何か聞き捨てならない台詞だった気がする。
儂の意識はぼんやりとしたものだが、それでもある程度考える力はあった。
たった今のドミニクの言葉はまるで、儂の死を心待ちにしていたように聞こえた。
おかしい。
だって、あれほど涙を流して見せてくれたと言うのに……そんなはずはない!
儂は聞こえた言葉を何かの気のせいだと思おうとした。
しかし、ドミニクの言葉に続けて、孫たちの声も聞こえてくる。
「本当にそうですね、父上。流石にかつて古竜を倒しただけあって、毒物に対する耐性すら人間を辞めていると言っても過言ではないほどでした。竜ですらひと匙で絶命するような毒を、毎日のように一月飲んでやっと亡くなられたくらいですから……」
「七十五歳の年寄りに可能なこととはまるで思えませんわね……何もなければ倍の百五十歳まで生きたのではなくて? 私やエドガー兄様より長生きされたかもしれませんわ。こうやって早々に退場してもらわなければ大変なことになっていたのは間違い無いでしょうね」
エドガーとオリヴィアが呆れたようにそう言った。
これは……一体何を聞かされているのだろうか。
死んだ後の、おかしな夢なのだろうか。
死した後、人はこのような、歪んだ夢を見せられるのか……?
いや、それにしてはドミニクも、エドガーも、オリヴィアも、生きているときに見たままで、彼らが語る言葉は人形が語るようなものではなく、真に自らの意思で語られているもののように聞こえる。
夢だとは思えなかった。
それに、あまりにも部屋の光景も鮮明すぎる。
夢であればもっと色々な部分が曖昧で、調度などの精緻な彫刻がこんなにはっきり分かるはずがない。
やはり、現実である、と考えるべきだろう。
そしてこれは、儂が死んだ後の会話なのだとも。
そうであるとすれば、ドミニクたちは、儂の死を願い、そのために計画を立て、行動に移していたと言うことになる。

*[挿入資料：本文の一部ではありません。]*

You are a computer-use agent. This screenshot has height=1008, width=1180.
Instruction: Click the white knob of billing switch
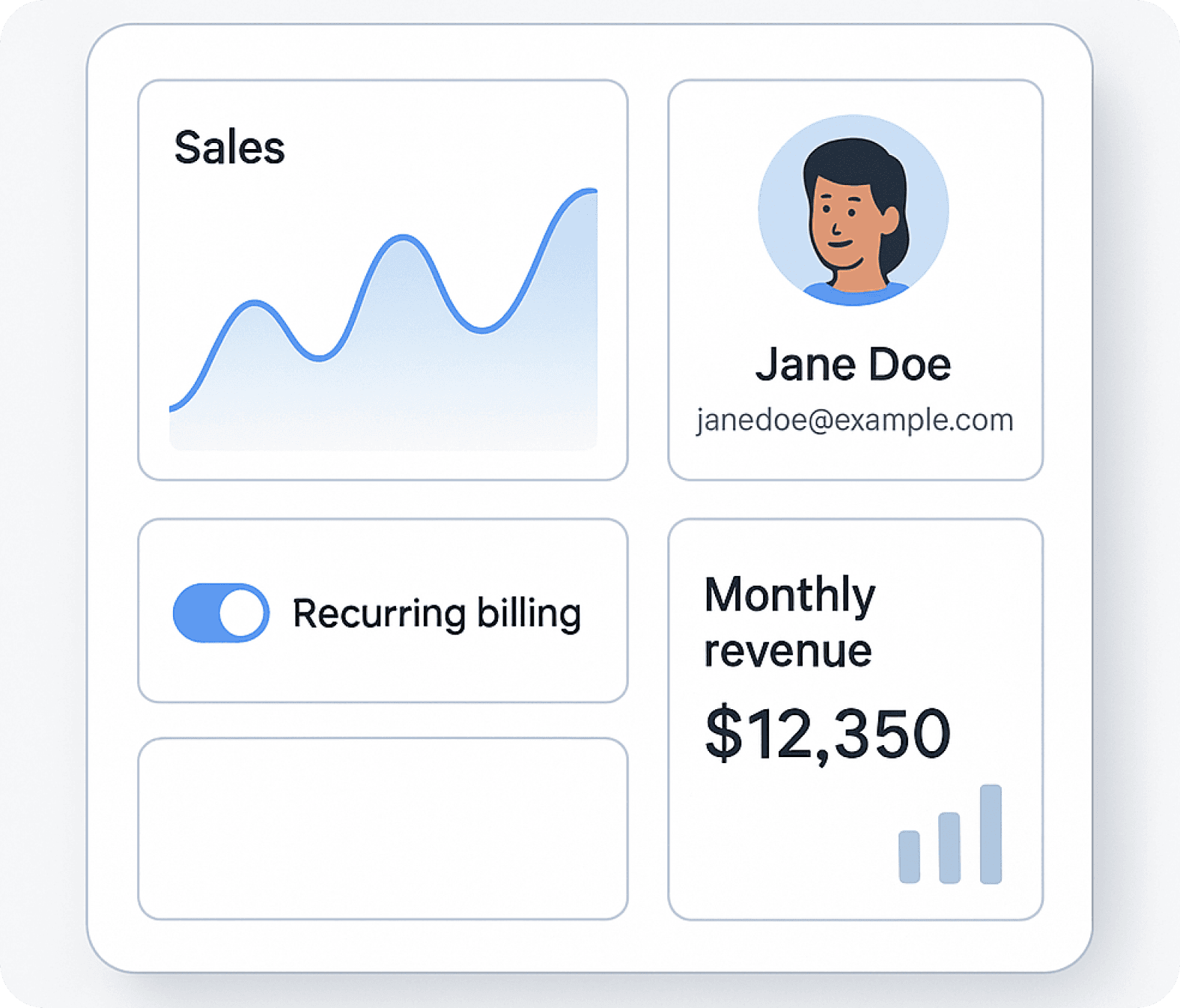pos(243,613)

死んだ後に知らされる事実としては、あまりにもひどい話だと思った。
こんなことなら、何も知らずに消滅していた方が良かったと思ってしまうくらいには。
しかし、そんな儂の願いなど誰も聞きいれずに、寝室での会話は続く。
「ライノル、ハインツもご苦労だったな。我らの目的は同じだったとは言え、陛下は信頼の深い部下たちを何人も抱えておられた方だ。そんな部下たちをこの部屋から遠ざけるのは大変だっただろう?」
ドミニクが騎士団長と魔術師団長にそう言って労う。
言われてみれば、普段いたはずの儂の腹心だった騎士や魔術師が、いつの間にか遠ざけられていた。
なぜ儂はそのことを不自然に思わなかったかと言えば……そうか、薬物か。
ドミニクたちが一服盛っていたことはすでに明らかで、つまりそれは毒だけでなく、精神に作用するものもあったと考えるべきだろう。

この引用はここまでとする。